Wednesday 07 September 1994
In a written reply to Robin Cook, Labour's trade and industry spokesman, Mr Heseltine contradicted recent claims made by civil servants in his own department, that the DTI inspectors' report could be published if Lord Archer, and others named in the report, gave their consent. He said it was 'not correct' that there would be 'no legal barrier to publication' if consent was given.
Mr Heseltine's response is a blow to opposition politicians who have been seeking an independent evaluation of the report's findings. Mr Cook has said an evaluation by the Crown Prosecution Service would be preferable to allowing 'one Tory politician to stand in judgement of another Tory politician'.
Recent guidance given by DTI civil servants indicated that parts of the Financial Services Act could be interpreted in a way that allowed 'publication by consent'.
However Mr Heseltine informed Mr Cook that the report into Lord Archer had been compiled on the understanding that it would not be published.
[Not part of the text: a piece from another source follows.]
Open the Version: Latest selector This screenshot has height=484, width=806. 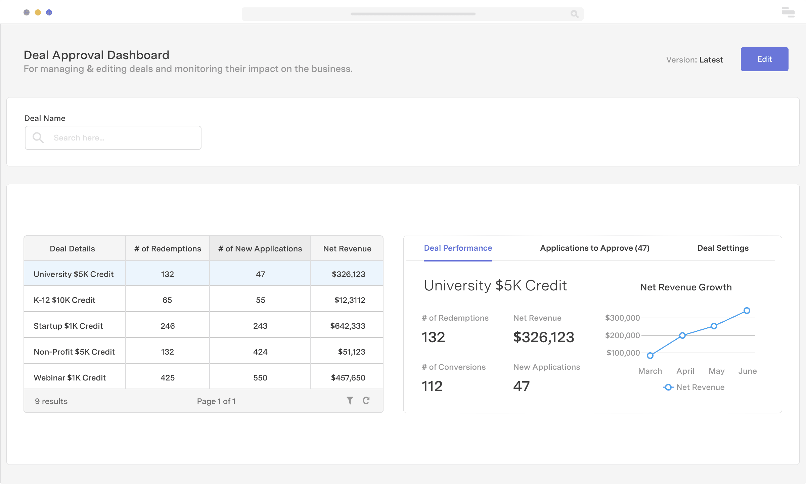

He added that the Act 'provides no power for the Secretary of State to publish' and that Parliament had not intended such reports to be published.
The DTI ordered the investigation into Lord Archer in January of this year. The five- month-long inquiry, costing an estimated pounds 100,000, began after the DTI received material from the London Stock Exchange after the pounds 292m take-over of Anglia by the media group MAI.
Lord Archer, through the stockbrokers Charles Stanley, ordered 50,000 shares in Anglia four days before the take- over announcement sent Anglia share prices soaring. Lord Archer's wife is a director of Anglia. The shares he ordered were registered in the name of Broosk Saib, one of his business associates. The profit from the deal, an pounds 80,000 cheque made out to Mr Saib, was sent to Lord Archer's London penthouse.
In July the DTI announced it had concluded its investigation and would not be taking action against the Tory peer.
Last month Lord Archer, in a public apology to his wife, said he had made a 'grave error' in allowing his name to be associated with the share deal. Inquiries by the Stock Exchange and Anglia said they had been satified that Lady Archer upheld her duties as a director.